Courts have been doing what the President has been doing, while admittedly less Peronist in inclination, for a long time. The difference is that a judge in a small district hasn’t the reach of the Chief Executive. This tells me that the problem isn’t necessarily legal, but political.
Americans are a law-abiding people by nature. Once they figure out that Obama is the political equivalent of a tattoo-covered gangbanger I think they will put a Congress in office to check his power, just as the framers intended. Then what will follow will be the usual investigations and incriminations or as I like to say, the sweet sound of gridlock.
May 12th, 2009 |
Ehud, again: I hope you are right and that LV is wrong. But what remains is that Obama has broken some glass, and done so for the first time. A lot of investors I know are really shocked and will change their behavior as a result. And they range from hedge funds to big insurance companies.
May 12th, 2009 |
Your analysis of Barack Obama as a reverse (perverse?) anthropologist who despises America is right on, as is your depiction of his plunging America into Banana Republic status. Sadly, so few Americans have any clue of what he’s doing to our nation and, as you note, to our laws. After this assault on capitalism will come assaults on the Second Amendment. We’ve already seen assaults on the First Amendment through an orchestrated demonizing of Rush Limbaugh and, by extension, anyone with a contrary opinion to the ruling Obamacrats.
Everyone should read George Will’s column in which he quotes de Tocqueville about the future of America under someone like Obama (actually, not like, but Obama in reality). The Frenchman predicted almost two hundred years ago that our government would become “the only agent and sole arbiter of that happiness…” and the people would resemble “a herd of timid and industrious animals, of which the government is the shepherd.”
Now I lay me down to sleep…the sleep of unfreedom.
May 12th, 2009 |
Indeed, any sensible investor needs to take note of Obama’s reckless fiscal policy and glass shattering tactics with GM and Chrysler bondholders. He is involved in classic armed Left doctrine. While the economy itself shows signs of recovering, the Obama policy initiatives will dampen the recovery.
Amity Schlaes in her book, The Forgotten Man: A New History of the Great Depression shows how most able investors headed for the sidelines during the Depression when the Roosevelt administration toyed with the economy and harassed the capitalists, thus extending the Depression for about six or seven years. Obama is following this pattern; we shall pay for it. The best place for capital today is on the sidelines. Andy Kessler writes today in the WSJ, that this recent equity market rally is a Cinderella one for suckers.

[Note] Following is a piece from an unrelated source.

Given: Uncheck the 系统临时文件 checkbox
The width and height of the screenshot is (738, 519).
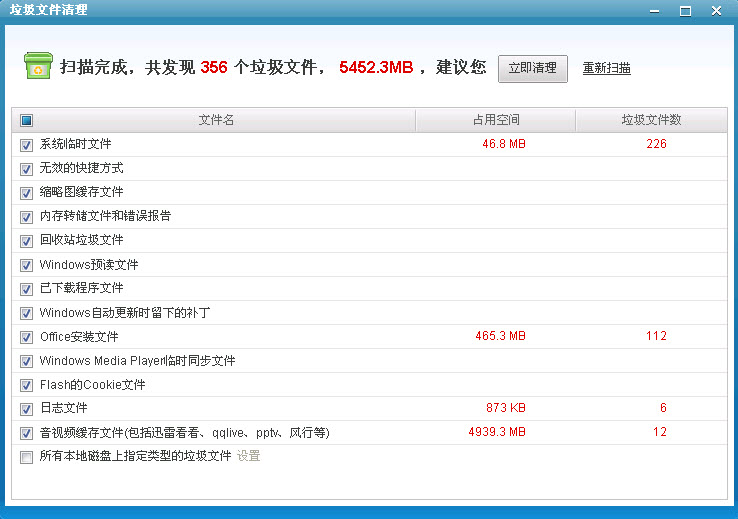Looking at the screenshot, I should tap(27, 145).
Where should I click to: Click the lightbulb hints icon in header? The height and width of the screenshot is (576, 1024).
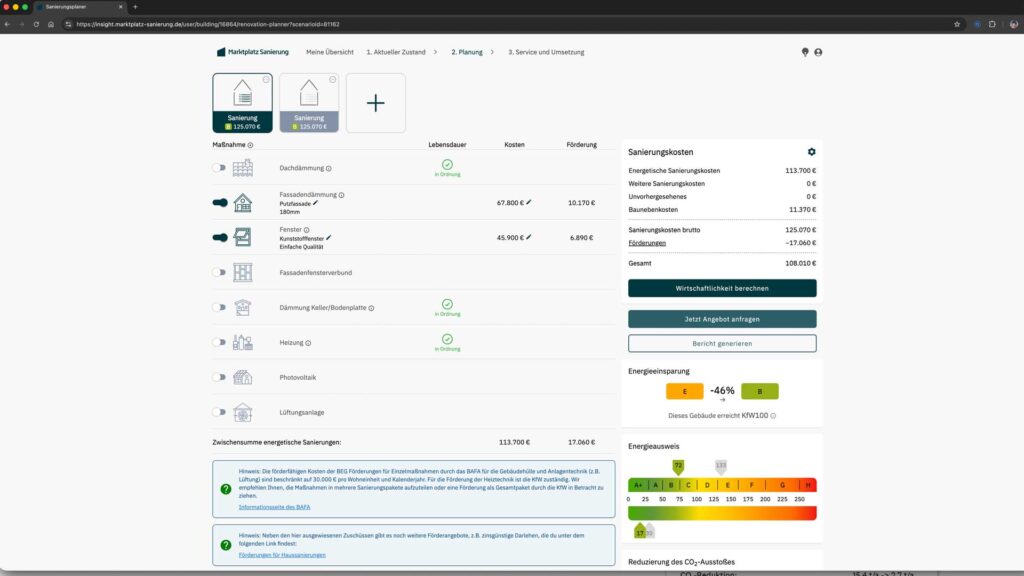tap(805, 52)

The question is whether the American people will continue to fall for this nonsense; I rather suspect and hope that they will catch on and give St. Obama a comeuppance in 2010 and ’12. If not we will all be in deep yogurt.
May 13th, 2009 |
Instead of “Oh, say, can you see by the dawn’s early light,” we will sing, “Daylight come and we wan’ go home.”
http://www.youtube.com/watch?v=iMTNT_BzkdA
May 14th, 2009 |
The silence we hear is the sound of corporate board members around the world easing their fortunes, support and strategic planning expertise away from all sorts of formerly entrepreneurial enterprises. I consider the O’Presidency has more likely declared war on “capitalism” than “America” – though the result could be the same. Either way the “banana republic” symbolism is spot on. Spengler was on target with analyses last year, and remains so now. Thank you.
May 17th, 2009 |
Spengler, brilliant!
You provide a great economic education, thank you.
During the Depression FDR intimated that the central gov’t might seize/confiscate private property, which prolonged the Depression. It appears the Big O has already done that. So we have moved one step, at least, farther than the American socialists of the 1930′s. What’s the next step? And, cutting to the chase, how close are we to revolution?
May 17th, 2009 |
Robert,
I don’t have a clue. We are in a new kind of situation. Back in the late 1970s, we had Jimmy Carter. That wasn’t nearly as bad. Carter was a patriot (he had commanded a nuclear submarine, after all). Carter loved America, misguided as he was (and is) — I don’t believe that of Obama. On the other hand we had the Soviet Union ready to step into the breach, and that was really dangerous — we have no such competitor today. We have a much older population than before with a huge retirement issue. Old people are less entrepreneurial and more timid than young people. And we have a young generation with a petulant sense of entitlement as never before. From an economic standpoint I see a long stagnation. How the American people will respond to it is unclear to me. We don’t even have a Republican leader willing to address the fundamental issues. Which top Republican is all over the airwaves denouncing Obama for destroying the rule of law in the US?
May 17th, 2009 |
Spengler,
Well, you do have a way of focusing me in on the issues and thanks for that. There, of course, are no GOP leaders at hand, and as long as the Neocons control the party I’ll have nothing to do with it.
As you pointed out, how corrupt/moribund/or ignorant is a political party that won’t take advantage of an opposition that, in the grand Stalinist fashion, is “destroying the rule of law in the U.S.?”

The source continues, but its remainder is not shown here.